Capture full page or element screenshots:

bash
# Full page screenshot (saves to .canvas/screenshots/)
uv run $SKILL_DIR/agent_eyes.py screenshot http://localhost:3000

# Element screenshot
uv run $SKILL_DIR/agent_eyes.py screenshot http://localhost:3000 --selector ".hero"

# Save to specific path
uv run $SKILL_DIR/agent_eyes.py screenshot http://localhost:3000 --output ./tmp/page.png

# Get as base64 (for inline context) - NOT recommended, use --compact instead
uv run $SKILL_DIR/agent_eyes.py screenshot http://localhost:3000 --base64

# RECOMMENDED: Compact mode - always saves to file, never returns base64
uv run $SKILL_DIR/agent_eyes.py screenshot http://localhost:3000 --compact

Accessibility Scan

Run axe-core accessibility analysis:

bash
# Full page scan (WCAG 2.1 AA)
uv run $SKILL_DIR/agent_eyes.py a11y http://localhost:3000

# Scoped to element
uv run $SKILL_DIR/agent_eyes.py a11y http://localhost:3000 --selector "main"

# WCAG AAA level
uv run $SKILL_DIR/agent_eyes.py a11y http://localhost:3000 --level AAA

# RECOMMENDED: Compact mode - summary + top issues only (~1-2K tokens vs 100K+)
uv run $SKILL_DIR/agent_eyes.py a11y http://localhost:3000 --compact
uv run $SKILL_DIR/agent_eyes.py a11y http://localhost:3000 --compact --max-issues 5

DOM Snapshot

Get simplified DOM tree:

bash
# Full page DOM
uv run $SKILL_DIR/agent_eyes.py dom http://localhost:3000

# Subtree only
uv run $SKILL_DIR/agent_eyes.py dom http://localhost:3000 --selector ".content"

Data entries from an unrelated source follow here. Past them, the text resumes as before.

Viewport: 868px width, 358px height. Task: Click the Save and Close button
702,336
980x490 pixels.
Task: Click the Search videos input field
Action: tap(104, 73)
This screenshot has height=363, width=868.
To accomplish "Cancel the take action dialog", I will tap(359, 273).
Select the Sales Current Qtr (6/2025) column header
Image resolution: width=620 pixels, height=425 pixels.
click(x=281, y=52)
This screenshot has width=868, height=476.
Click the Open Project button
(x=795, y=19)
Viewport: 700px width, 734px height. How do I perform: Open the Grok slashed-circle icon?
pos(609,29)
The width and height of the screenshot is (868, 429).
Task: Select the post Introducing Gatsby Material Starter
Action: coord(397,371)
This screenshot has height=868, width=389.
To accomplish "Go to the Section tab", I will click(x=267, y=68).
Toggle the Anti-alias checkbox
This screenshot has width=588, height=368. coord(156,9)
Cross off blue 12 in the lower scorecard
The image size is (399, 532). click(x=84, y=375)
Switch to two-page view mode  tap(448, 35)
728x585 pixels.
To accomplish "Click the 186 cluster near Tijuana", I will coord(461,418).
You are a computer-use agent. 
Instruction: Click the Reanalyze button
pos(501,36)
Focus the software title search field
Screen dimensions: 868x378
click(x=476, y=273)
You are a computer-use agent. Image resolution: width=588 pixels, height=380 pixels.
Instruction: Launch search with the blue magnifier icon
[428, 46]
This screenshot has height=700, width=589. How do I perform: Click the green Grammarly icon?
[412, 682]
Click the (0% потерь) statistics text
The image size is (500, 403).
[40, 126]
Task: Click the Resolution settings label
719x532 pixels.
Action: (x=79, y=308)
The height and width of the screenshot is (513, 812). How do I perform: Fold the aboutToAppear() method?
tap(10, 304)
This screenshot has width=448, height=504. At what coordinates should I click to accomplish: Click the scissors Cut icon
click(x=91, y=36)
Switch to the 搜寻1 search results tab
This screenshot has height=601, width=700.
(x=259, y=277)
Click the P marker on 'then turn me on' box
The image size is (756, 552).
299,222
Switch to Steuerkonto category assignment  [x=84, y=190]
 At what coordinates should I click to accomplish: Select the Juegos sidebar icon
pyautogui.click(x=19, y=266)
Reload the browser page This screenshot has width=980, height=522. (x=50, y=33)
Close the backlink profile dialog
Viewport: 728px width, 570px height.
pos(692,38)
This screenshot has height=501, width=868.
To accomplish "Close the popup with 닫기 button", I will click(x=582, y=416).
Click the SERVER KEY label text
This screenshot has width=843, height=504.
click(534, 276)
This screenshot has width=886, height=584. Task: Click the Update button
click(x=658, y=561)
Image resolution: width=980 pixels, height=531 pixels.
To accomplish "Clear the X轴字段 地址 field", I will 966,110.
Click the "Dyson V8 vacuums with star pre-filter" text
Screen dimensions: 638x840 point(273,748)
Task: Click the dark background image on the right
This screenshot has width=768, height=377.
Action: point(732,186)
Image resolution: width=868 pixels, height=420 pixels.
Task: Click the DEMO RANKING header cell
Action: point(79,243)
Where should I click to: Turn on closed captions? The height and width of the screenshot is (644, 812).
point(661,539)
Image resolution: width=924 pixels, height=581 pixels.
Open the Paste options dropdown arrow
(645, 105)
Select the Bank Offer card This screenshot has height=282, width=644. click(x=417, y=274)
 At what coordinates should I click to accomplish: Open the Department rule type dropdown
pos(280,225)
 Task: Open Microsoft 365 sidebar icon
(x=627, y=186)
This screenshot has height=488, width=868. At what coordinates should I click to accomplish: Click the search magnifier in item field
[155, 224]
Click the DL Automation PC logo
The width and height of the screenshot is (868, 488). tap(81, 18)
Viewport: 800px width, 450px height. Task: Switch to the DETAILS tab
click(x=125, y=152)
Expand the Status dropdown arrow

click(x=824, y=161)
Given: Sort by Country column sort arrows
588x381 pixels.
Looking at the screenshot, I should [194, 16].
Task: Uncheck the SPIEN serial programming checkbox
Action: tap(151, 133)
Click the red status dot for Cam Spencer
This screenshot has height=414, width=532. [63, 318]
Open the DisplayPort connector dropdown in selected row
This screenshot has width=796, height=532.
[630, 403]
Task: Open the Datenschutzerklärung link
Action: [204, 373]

# Control depth and children
uv run $SKILL_DIR/agent_eyes.py dom http://localhost:3000 --depth 3 --max-children 10

# RECOMMENDED: Compact mode - depth=3, max-children=10, text=50 chars
uv run $SKILL_DIR/agent_eyes.py dom http://localhost:3000 --compact

Describe Element

Get detailed element information (styles, bounding box, attributes):

bash
uv run $SKILL_DIR/agent_eyes.py describe http://localhost:3000 --selector ".hero-button"

Full Context

Get comprehensive context bundle (screenshot + a11y + DOM + description):

bash
# Full context for page
uv run $SKILL_DIR/agent_eyes.py context http://localhost:3000

# Focused on element
uv run $SKILL_DIR/agent_eyes.py context http://localhost:3000 --selector ".hero"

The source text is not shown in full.